The whisper didn't answer in words this time. Instead, the papers on the floor lifted slightly, curling upward as if caught in invisible breath. The ink bled, spreading into new shapes, runes older than anything he had studied. They formed a circle around his feet.

The hum became a voice again. "You carried me with you. They could not take me away. You bled for me."

Kael gritted his teeth, forcing himself to move. His hand reached for the knife he kept under the bed. The blade felt heavier than usual. He dragged it across the floor, cutting through the edge of the glowing pattern. The light hissed and dimmed.
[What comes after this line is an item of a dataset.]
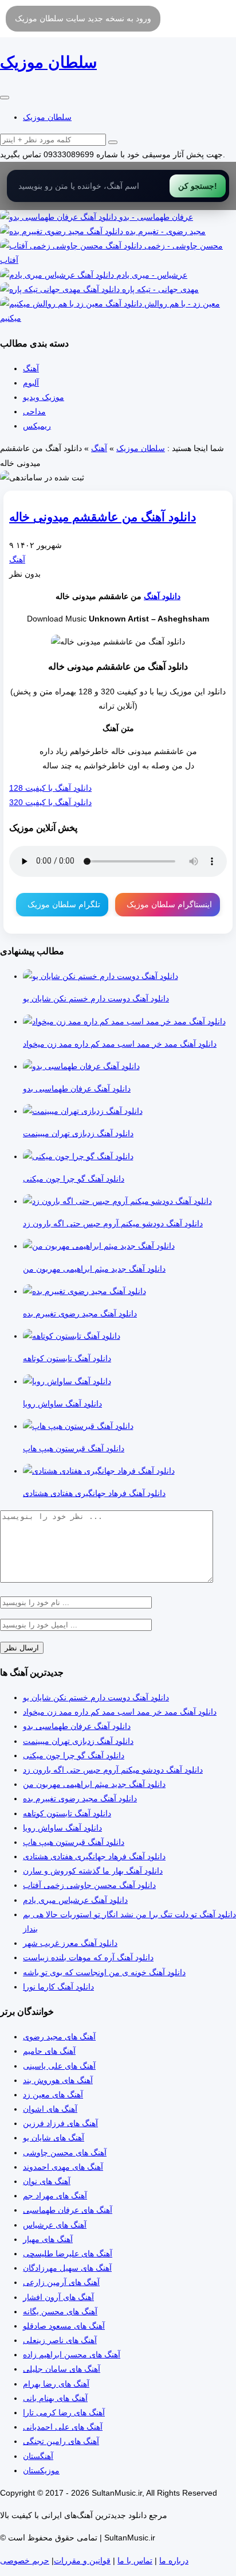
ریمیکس (37, 425)
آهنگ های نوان (46, 2181)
The voice fell silent.

He sat there until morning, shaking, the knife still in his hand. When sunlight finally crept through the window, the floor was clean. The papers were gone.

He searched the whole room. Nothing. Not a single mark of ink or burn remained. The only sign anything had happened was the faint metallic scent of blood, though he didn't know whose it was.

That night, he locked the door again. He turned the desk toward the corner, away from the mirror, away from the light. He sat there in silence, listening.

The hum didn't return.

Instead, something started breathing on the other side of the wall.